While we are dealing with the present danger of the Coronavirus pandemic, I want to blog about the reality of dangers around us in everyday, normal circumstances. If you are reading this, then you should recognize God's faithfulness to you throughout your life, while surviving the yearly flu, the past bird flu and the common cold that often turns into pneumonia. We must be mindful, precautious and aware of our surroundings and the dangers that exist in them.

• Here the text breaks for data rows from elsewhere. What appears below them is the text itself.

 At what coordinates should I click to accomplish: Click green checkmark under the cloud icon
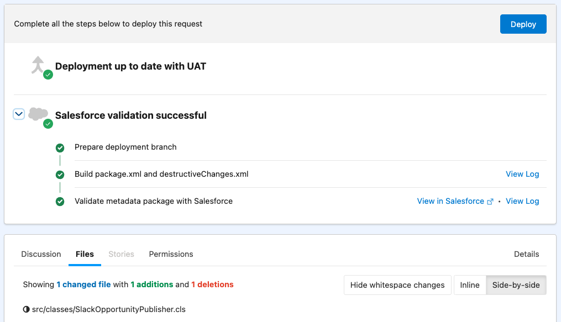48,124
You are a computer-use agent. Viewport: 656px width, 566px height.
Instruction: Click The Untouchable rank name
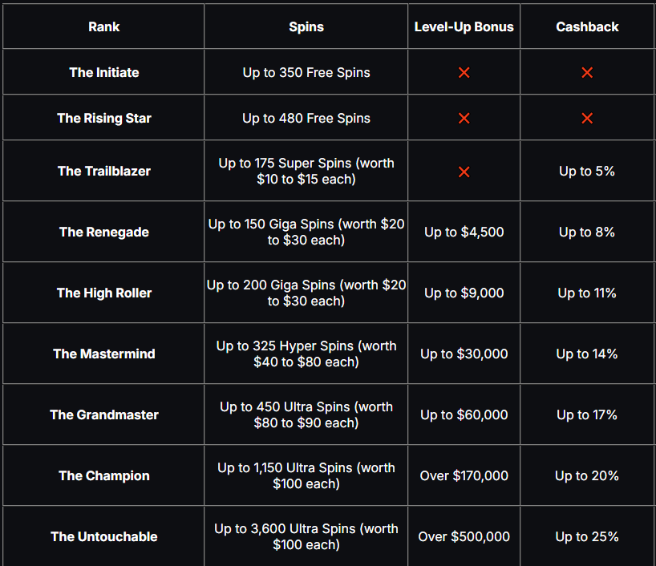[103, 536]
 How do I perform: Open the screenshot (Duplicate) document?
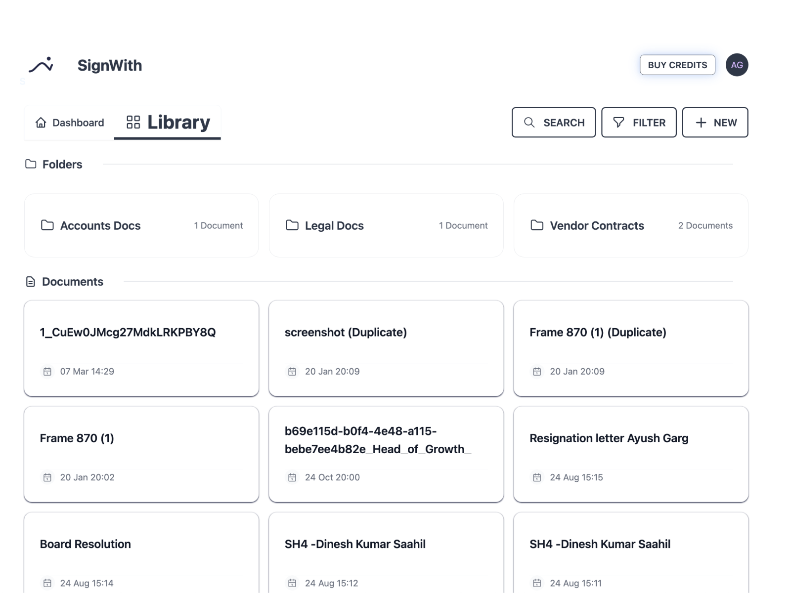pos(386,348)
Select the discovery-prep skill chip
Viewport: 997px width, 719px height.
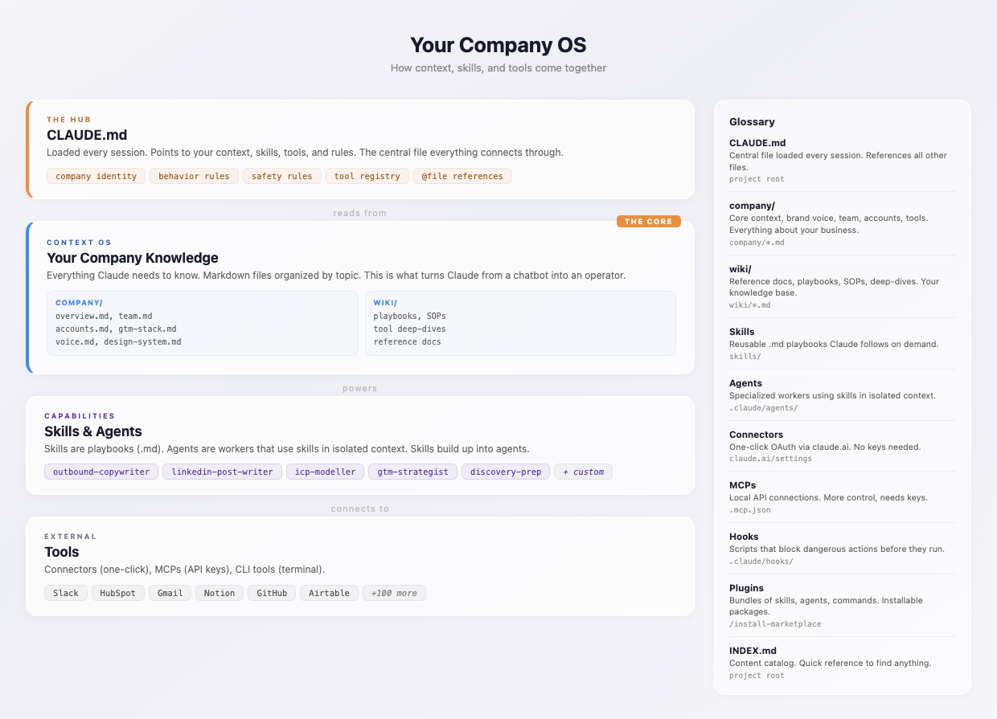pos(507,472)
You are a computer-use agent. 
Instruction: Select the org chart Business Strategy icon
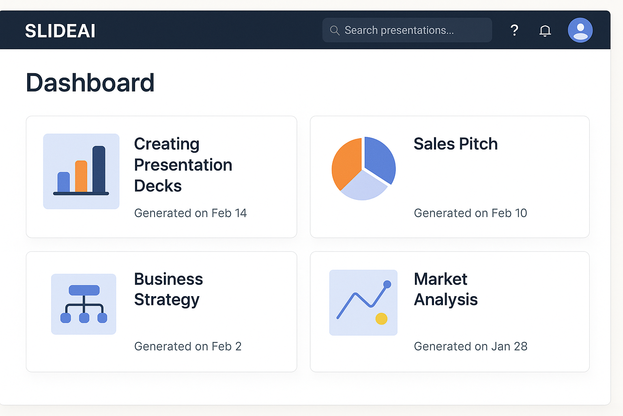coord(84,304)
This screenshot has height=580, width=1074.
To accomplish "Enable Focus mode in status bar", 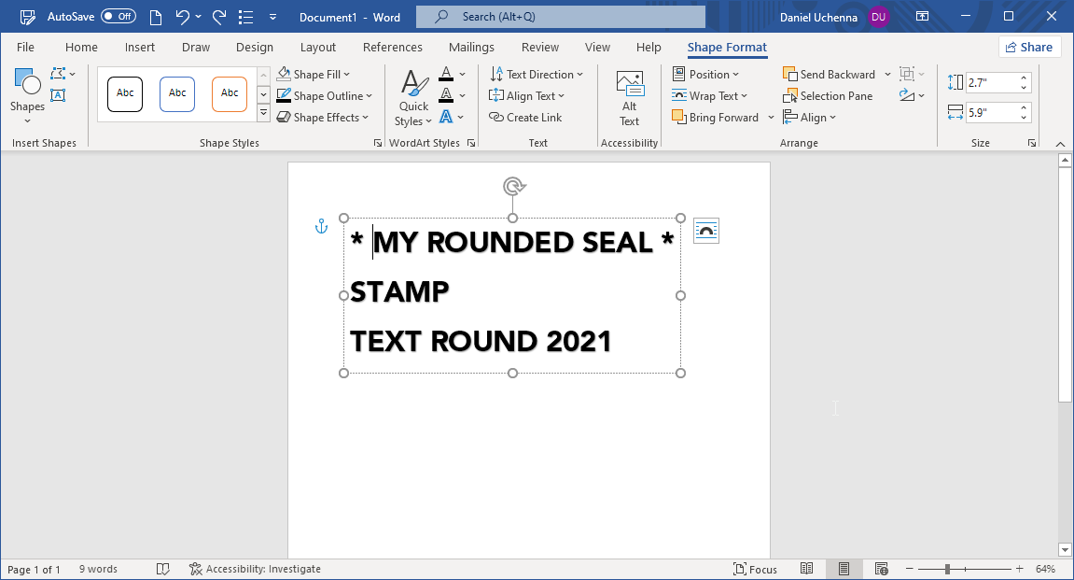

Since I was a young kid, my parents have taken me fishing. I love to fish, and especially catch them. We have had our memorable moments, including a fishing pole involuntarily jumping in the Lake Conway and an almost runaway boat scare on Bull Shoals. But I want to talk about a certain period of time of fishing in my life. Since I was age 12, my dad took me down to his cousin's property in Scott, AR to go night fishing with yo-yo's and trot lines. For those that don't know, yo-yo's are spring loaded devices with fishing line wrapped in it with a hook on the end and trot lines are underwater ropes held by empty bottles with hooks spaced out on the rope. As I was now old enough at 12, my dad taught me how to drive the boat; on/off the boat ramp, up beside the dock, down the river and up to yo-yo's and trot lines. So you realize this is in-the-dark fishing and the creatures of the night are all around us in full force. As my dad sits on the front part of the boat, I am to drive him up into the shore line of trees to get a fish off the yo-yo. We use a spotlight before going to the tree to see if a fish is dangling or needs new bait. As we all know, snakes like darkness, trees and camoflague. Personally, I am not a good snake spotter in day or night. Snakes are a real and present danger around us all night and the thought of one falling in the boat is terrifying. The thought of my dad getting bit is scary and frightening too. We did not panic or abort our fun plans but we were mindful, careful and choosy about which yo-yo's to go to and when. When my dad would clearly spot a snake and tell me of it, I turned the boat away and moved on to the next. After many years of fun and good catfish to eat, I can say we were in the realm of danger and fear but God faithfully protected us.
I share this story to show that God is faithful to protect us, even in regular dangers or new ones. We are to do our part by being aware of dangers, mindful with our choices, diligent to take precautions and think of others before ourselves. The Coronavirus outbreak is not a surprise to God and his will of protection will cover us, if we put our trust in Him.
World-wide fear is nothing new. The world has been terrified into panic before. "C. S. Lewis’s words—written 72 years ago—ring with some relevance for us. Just replace “atomic bomb” with “coronavirus.”
"In one way we think a great deal too much of the atomic bomb. “How are we to live in an atomic age?” I am tempted to reply: “Why, as you would have lived in the sixteenth century when the plague visited London almost every year, or as you would have lived in a Viking age when raiders from Scandinavia might land and cut your throat any night; or indeed, as you are already living in an age of cancer, an age of syphilis, an age of paralysis, an age of air raids, an age of railway accidents, an age of motor accidents.”
In other words, do not let us begin by exaggerating the novelty of our situation. Believe me, dear sir or madam, you and all whom you love were already sentenced to death before the atomic bomb was invented: and quite a high percentage of us were going to die in unpleasant ways. We had, indeed, one very great advantage over our ancestors—anesthetics; but we have that still. It is perfectly ridiculous to go about whimpering and drawing long faces because the scientists have added one more chance of painful and premature death to a world which already bristled with such chances and in which death itself was not a chance at all, but a certainty.
This is the first point to be made: and the first action to be taken is to pull ourselves together. If we are all going to be destroyed by an atomic bomb, let that bomb when it comes find us doing sensible and human things—praying, working, teaching, reading, listening to music, bathing the children, playing tennis, chatting to our friends over a pint and a game of darts—not huddled together like frightened sheep and thinking about bombs. They may break our bodies (a microbe can do that) but they need not dominate our minds. [— “On Living in an Atomic Age” (1948) in ]
May our trust always be centered on God who is always in control over all things.